Débat autour de l’attribution des fonds du Téléthon

Publié le 10 Déc, 2007
Jean-Michel Bader, journaliste au service Sciences et Médecine du Figaro, revient dans l’édition du week-end sur le Téléthon pour “temporiser l’enthousiasme médiatique qui accompagne comme chaque année cette spectaculaire cérémonie du Téléthon”. Il rappelle que la Téléthon a déjà rapporté 778 millions d’€ pour la recherche et 473 millions d’€ pour l’aide aux malades.

 

Cette 21ème édition du Téléthon “va servir une fois de plus de chiffon rouge aux yeux des chercheurs en colère”, dénonce Jean-Michel Bader. Un communiqué du Syndicat national des travailleurs de la recherche scientifique SNTRS-CGT, manifeste  l’opinion de nombreux chercheurs : “Malentendu, promesses inconsidérées, pouvoir d’achat en baisse… L’avenir est incertain”.

 

Le malentendu c’est le financement de la recherche par des associations de malades, comme c’est le cas avec le Téléthon.
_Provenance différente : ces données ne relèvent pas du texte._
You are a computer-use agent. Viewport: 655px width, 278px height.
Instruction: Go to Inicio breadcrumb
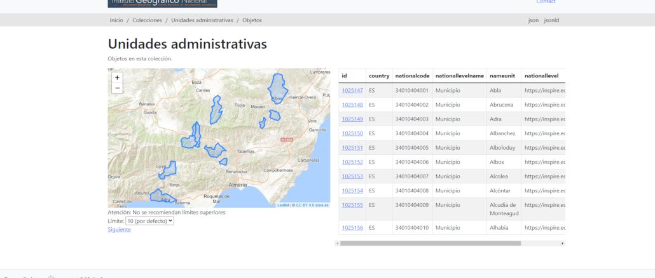[x=116, y=20]
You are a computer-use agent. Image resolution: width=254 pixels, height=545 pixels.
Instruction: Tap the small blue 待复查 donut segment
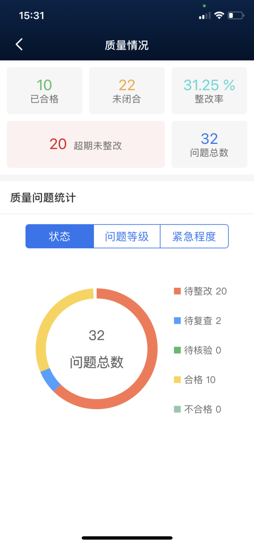(x=51, y=381)
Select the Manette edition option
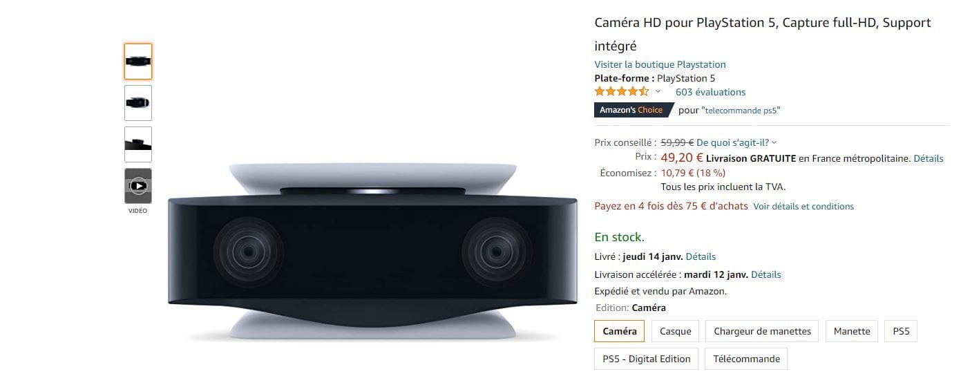961x376 pixels. click(x=852, y=331)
Aux Etats-Unis, le Téléthon confie la répartition des dons aux organismes de recherche. En France, c’est l’Association française contre les myopathies (AFM) qui décide. En 1993, Bernard Barataud, ancien président de l’AFM, décidait de tout miser sur la thérapie génique. La majorité des fonds du Téléthon devait permettre de trouver les gènes, détecter les mutations à l’origine des pathologies et aboutir à l’ADN médicament pour chaque maladie. Cette “vision particulièrement réductrice de la biologie” est aujourd’hui remise en cause par des chercheurs eux mêmes comme Michel Pierre ou Gilles Mercier (Unité Inserm 854. Bicêtre). En effet, les recherches sur les mécanismes de la régulation de la cellule, d’insertion d’un gène dans l’ADN ou des proliférations des cellules souches ont de fait été écartées.

 

Si quelques avancées ont été faites en matière de thérapie génique, “des complications apparues dans le traitement relativisent ce succès en mettant le doigt sur les limites de la thérapie génique” dénonce le Syndicat national des travailleurs de la recherche scientifique. Le Pr Arnold Munnich lui même expliquait récemment : “on a eu un discours grandiloquent sur la thérapie génique. Vingt ans après la découverte du gène de la myopathie de Duchenne, nous sommes guère avancés. Il faut sortir de l’idéologie et du dogmatisme, et ceci sera vrai aussi pour la thérapie cellulaire”. Quant à Bertrand Jordan, directeur de recherche en biologie moléculaire au CNRS, il a dénoncé dans son ouvrage “Thérapie génique : la grande illusion” les limites de la méthode. Les accusations “d’hégémonie, de toute puissance, d’impérialisme scientifique” sont d’autant plus marquées que les financements publics sont préoccupants (en 2002 et 2003, 2 baisses de 10% du budget de l’Inserm ont été décidées).

 

Le journaliste estime qu’un rapprochement du conseil scientifique de l’AFM et de ses homologues de l’Inserm et du CNRS serait la meilleure solution pour éviter les dérives actuelles.

 

Jean-Michel Bader dénonce aussi le fait que l’AFM prétende lutter contre toutes les maladies orphelines rares alors qu’en définitive elle ne s’intéresse qu’aux maladies neuromusculaires. Enfin, il souligne que seuls des enfants sont montrés à la télévision, ce qui écarte le handicap et les maladies neuromusculaires de l’adulte et des personnes âgées, “moins antennables sans doute mais tout aussi dignes d’attention”.